Are the Pauli matrices closed under commutation? I tried to make a group multiplication table for the Pauli matrices, but I keep getting multiples in front of the elements. What am I doing wrong? I thought the Pauli matrices formed a group that was closed under commutation? Here's what I have:
$\begin{array}{c|ccc} [,] & \sigma_1 & \sigma_2 & \sigma_3 \\ \hline \sigma_1 & 0& 2i\sigma_3 & -2i\sigma_2 \\ \sigma_2 & -2i\sigma_3 & 0 & 2i\sigma_1 \\ \sigma_3 & 2i\sigma_2 & 2i\sigma_1 & 0  \end{array}$
 A: Lie algebras are not a group w.r.t. to the commutator (the Lie bracket).
The first reason is that the commutator is not associative.
Another is that they almost always lack an identity element, since the identity matrix is, for example, not in $\mathfrak{su}(2)$, and Schur's lemma would, in the fundamental representation, guarantee that only multiples of the identity can be commuting with all elements of the algebra. From the lack of the identity, it follows that also the existence of an inverse is ill-defined, so they can't be a group.

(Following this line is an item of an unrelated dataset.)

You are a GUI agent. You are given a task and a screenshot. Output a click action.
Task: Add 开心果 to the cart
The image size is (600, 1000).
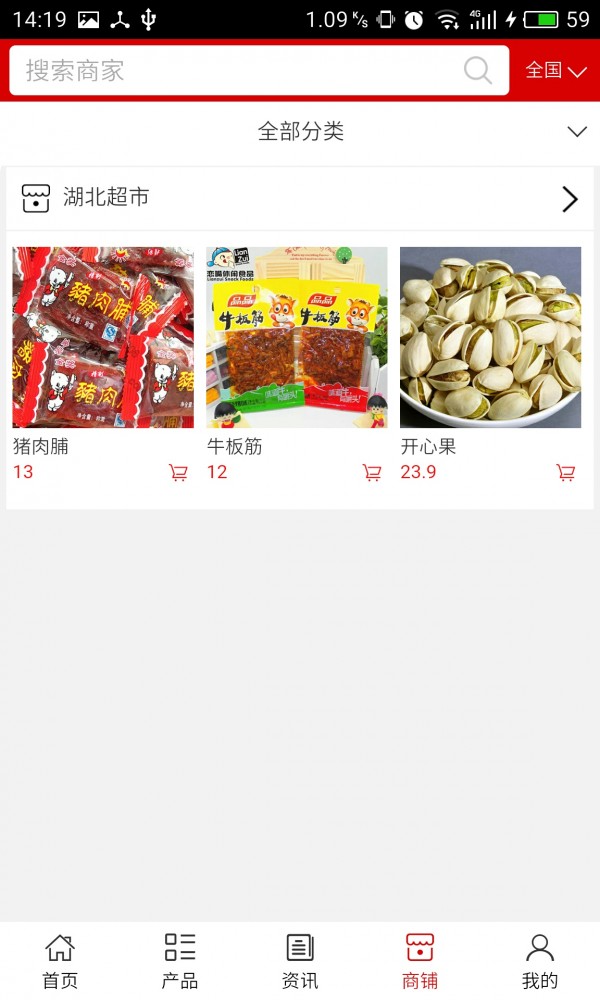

They are closed under the Lie bracket operation though, but your table doesn't contradict that.
It is not possible to make the commutator into a group operation on finite-dimensional Lie algebras - just look at the trace of $[A,B] = 1$ to see that this cannot be true as long as the trace is defined for both sides of the equation.
The closest thing to providing a more "familiar" associative structure with a neutral element on a Lie algebra (aside from its vector addition) is to pass to the universal enveloping algebra. Even there, you still lack inverses for the algebra operation (which is good, since otherwise we'd have a (skewed) field, which is boring).